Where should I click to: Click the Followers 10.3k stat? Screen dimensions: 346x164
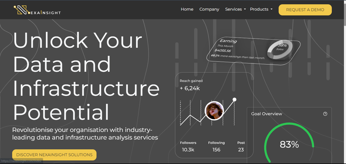coord(188,147)
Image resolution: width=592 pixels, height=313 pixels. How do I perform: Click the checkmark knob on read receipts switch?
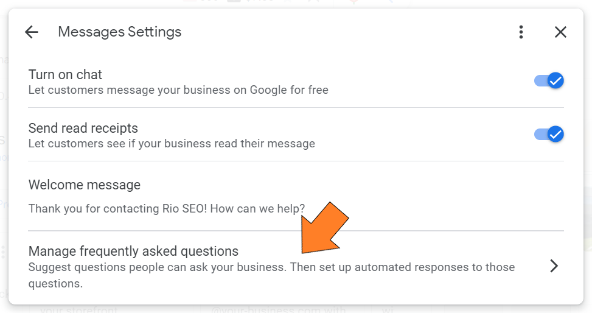555,134
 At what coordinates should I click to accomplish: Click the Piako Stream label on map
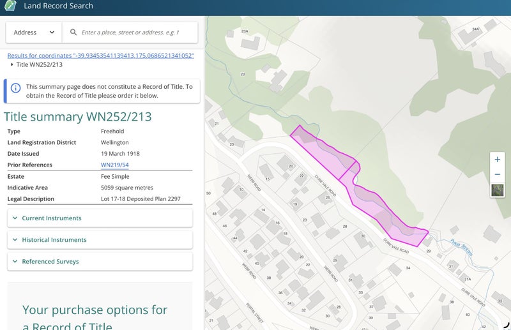tap(461, 245)
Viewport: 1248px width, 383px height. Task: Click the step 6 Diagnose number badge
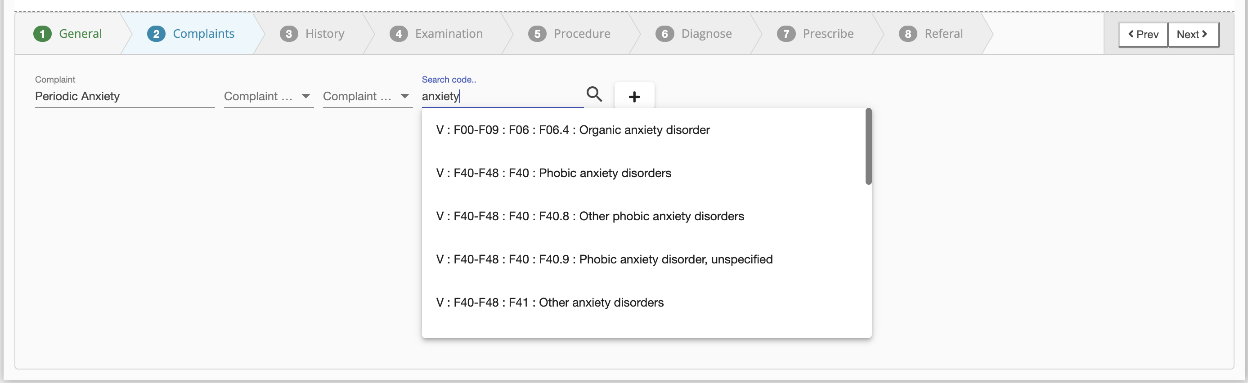[665, 34]
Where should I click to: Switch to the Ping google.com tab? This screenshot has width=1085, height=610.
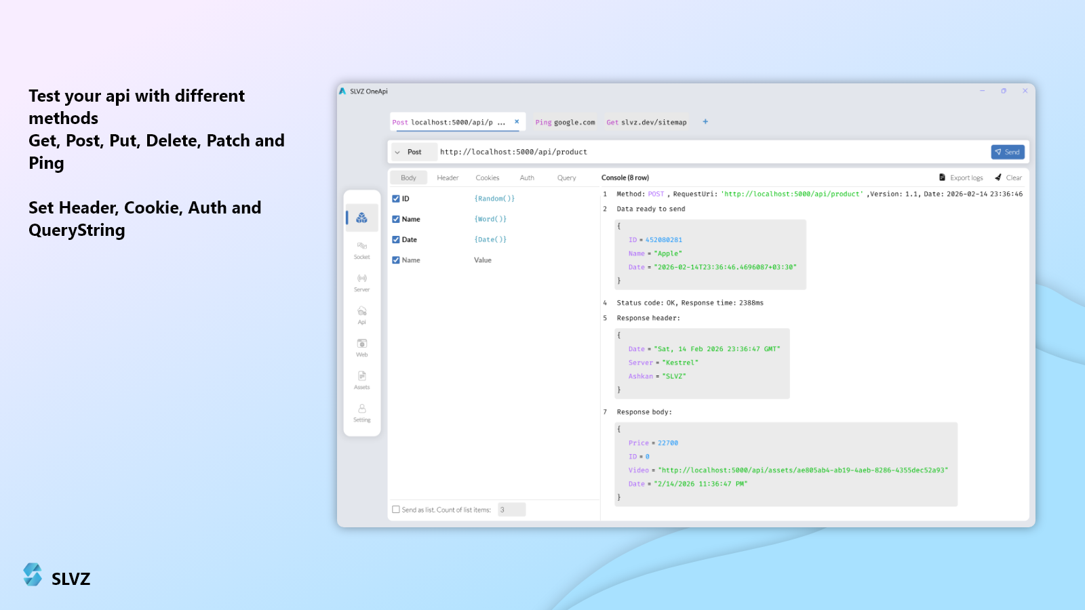coord(565,123)
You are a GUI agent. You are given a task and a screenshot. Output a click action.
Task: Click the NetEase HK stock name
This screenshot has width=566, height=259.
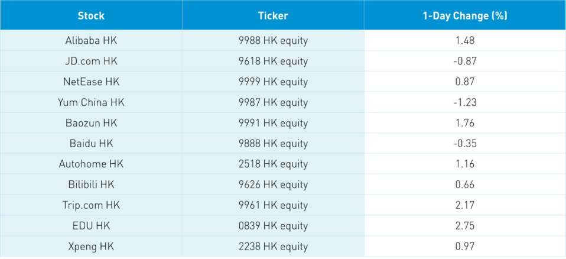tap(91, 82)
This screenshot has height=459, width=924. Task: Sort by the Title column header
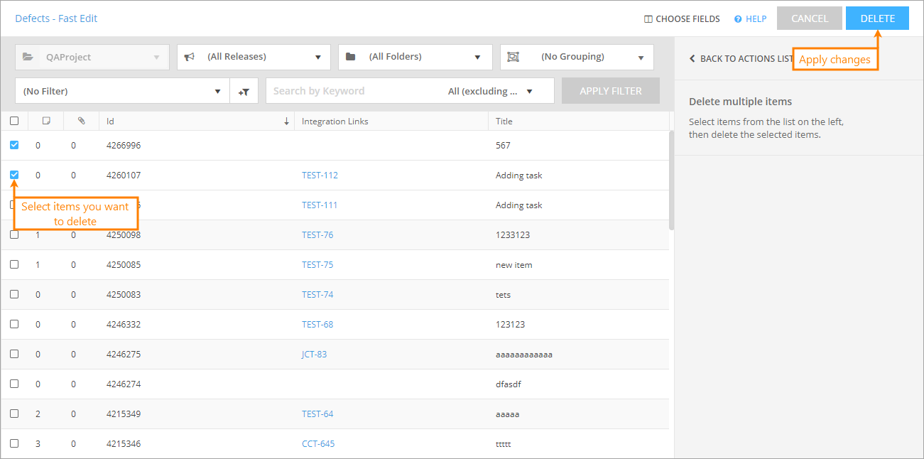[504, 122]
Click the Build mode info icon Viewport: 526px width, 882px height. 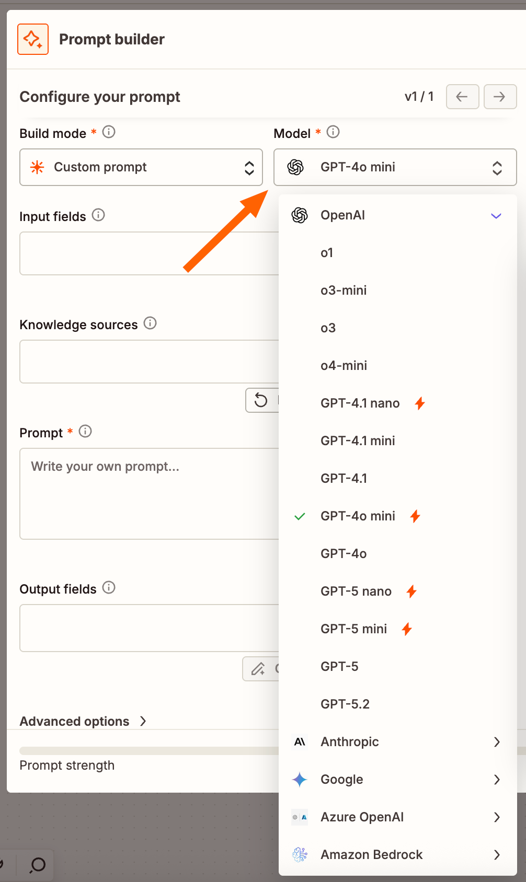[x=109, y=132]
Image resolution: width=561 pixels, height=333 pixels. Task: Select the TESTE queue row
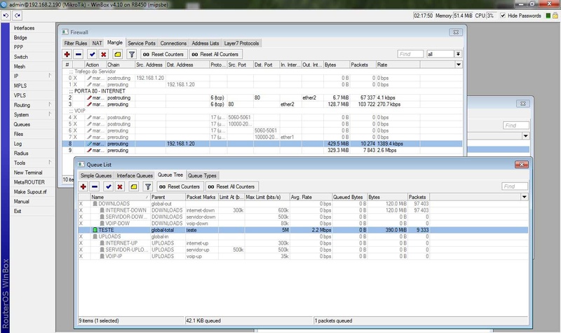(105, 229)
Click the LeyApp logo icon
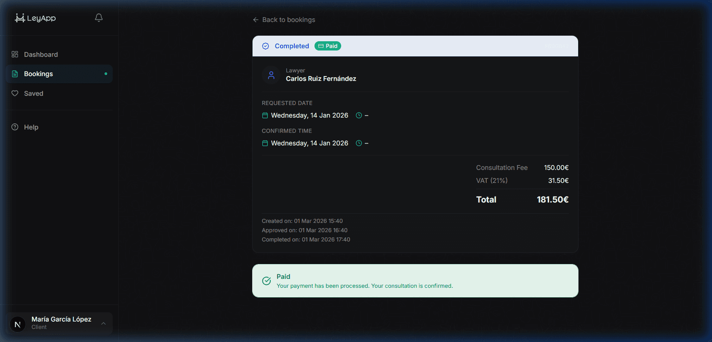 pos(19,18)
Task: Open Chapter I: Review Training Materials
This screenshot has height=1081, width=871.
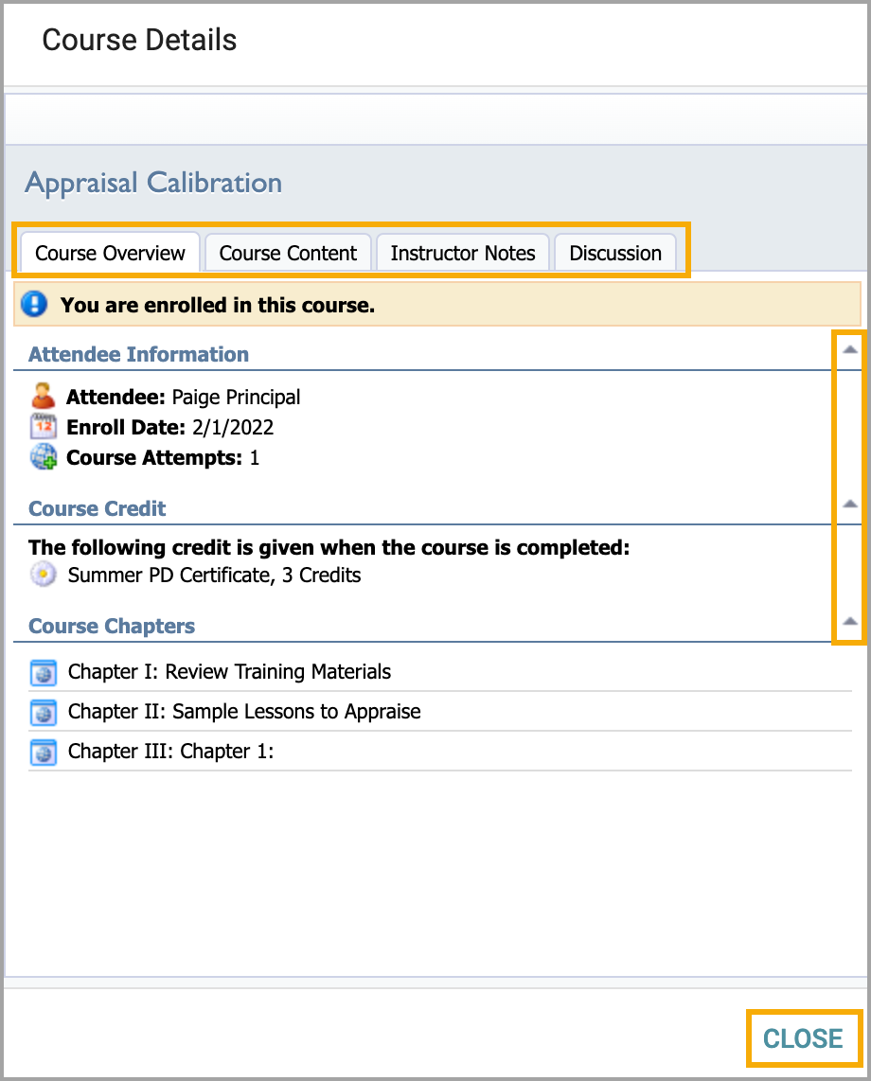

============================================================

__How to complete this task__
The copy must begin at the line containing "Click the LeyApp logo icon" and end at the last line of the data above, with every line retyped exactly and no pictures included.

__Reply__
Click the LeyApp logo icon
 pos(19,18)
Task: Open Chapter I: Review Training Materials
This screenshot has height=1081, width=871.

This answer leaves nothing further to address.